WRITTEN TASK 1 >>
In the Mathematica thread, what value does F take for any argument u when g is defined with the While loop?

GIVEN TEXT >>
** Begin **
Mathematica Asked by Glib Verovkin on February 1, 2021
I have defined a function g
as
g[t_] := (
res = 0;
i = 1;
While[i <= t,
res = res + i;
i = i + 1;
];
res);
The aim is to work with the function F[u]
, which should be the integral of g
in bounds $[0,u]$, something like
F[u_] := Integrate[g[y], {y, 0, u}]
However, the result I obtain for F
is not correct with such definition of g
. In fact, F
takes value 0 for any argument u
(my guess is that this happens because g[y]
is immediately evaluated as 0).
How can F
be redefined properly, without changing the definition of g
?
Clear["Global`*"]
Use Module
to keep the temporary variable names (and values) out of the Global
context.
g[t_] := Module[{res = 0, i = 1},
While[i <= t, res = res + i; i = i + 1]; res];
However, note that g
evaluates to 0
for symbolic arguments.
** End **
PROVIDED RECORDS >>
** Begin **
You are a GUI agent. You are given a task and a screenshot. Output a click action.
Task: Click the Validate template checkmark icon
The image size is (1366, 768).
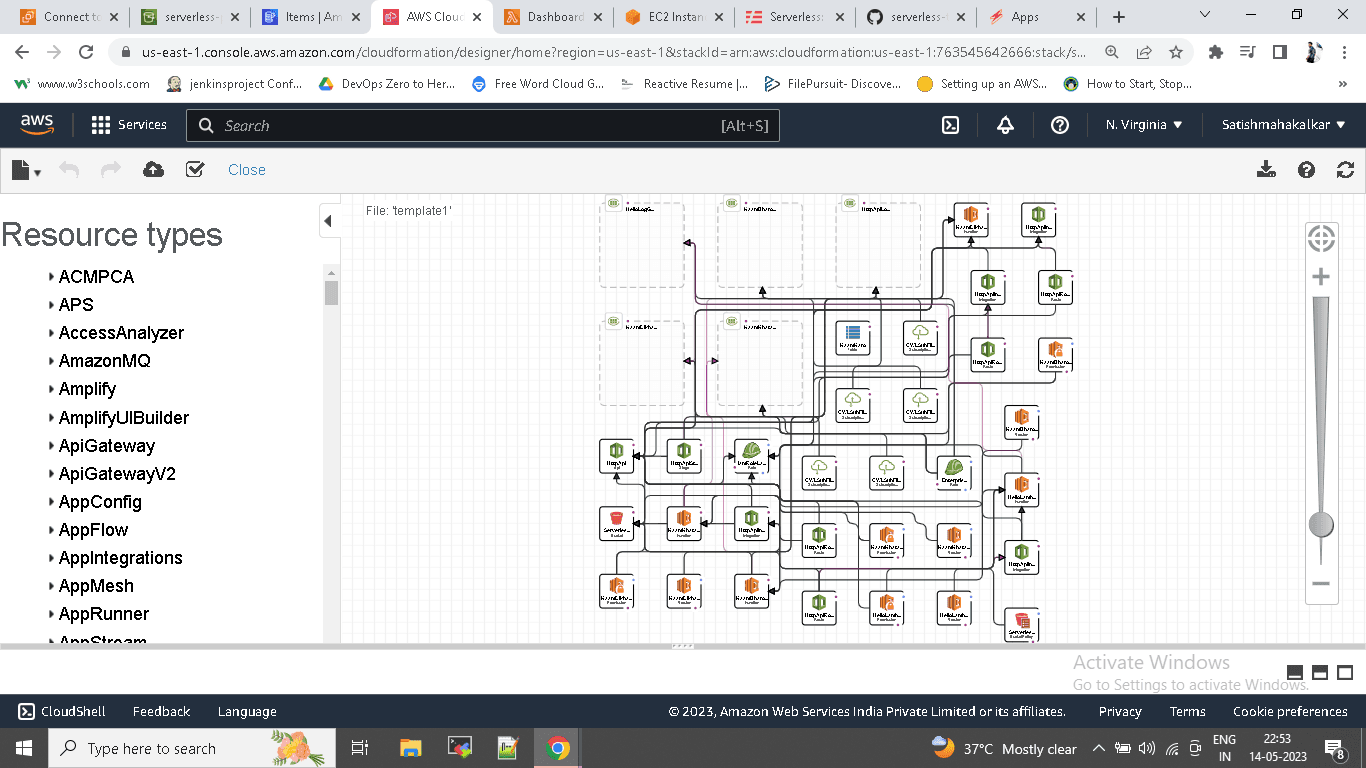click(x=195, y=170)
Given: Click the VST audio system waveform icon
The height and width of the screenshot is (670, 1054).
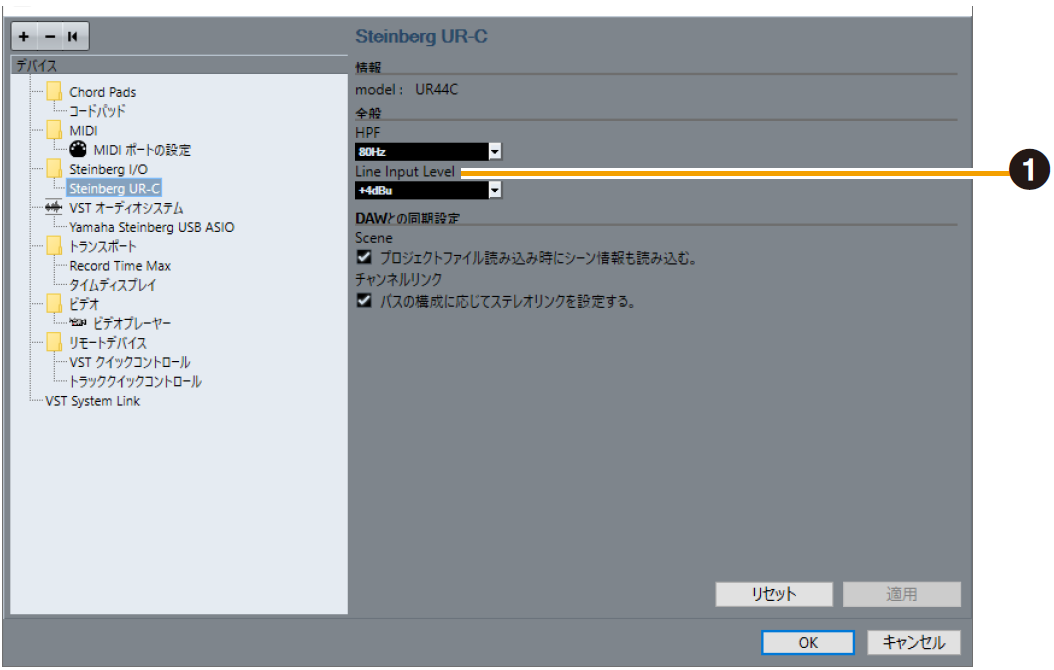Looking at the screenshot, I should coord(55,208).
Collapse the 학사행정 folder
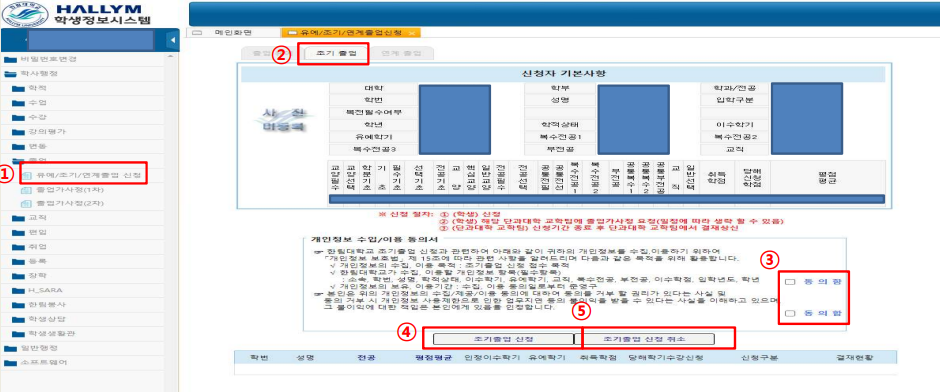This screenshot has width=940, height=392. click(x=11, y=74)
** End **
WRITTEN TASK 2 >>
Render the listing above, not the Mathematica thread, as a two-column CSV with the headers input and output. Give one row per item, put each field in double quotes with line breaks turned into spaces, and leave the pictures out.

EXERCISE ANSWER 1 >>
0

EXERCISE ANSWER 2 >>
input,output
"You are a GUI agent. You are given a task and a screenshot. Output a click action. Task: Click the Validate template checkmark icon The image size is (1366, 768).","click(x=195, y=170)"
"Given: Click the VST audio system waveform icon The height and width of the screenshot is (670, 1054).","Looking at the screenshot, I should coord(55,208)."
"Collapse the 학사행정 folder","This screenshot has width=940, height=392. click(x=11, y=74)"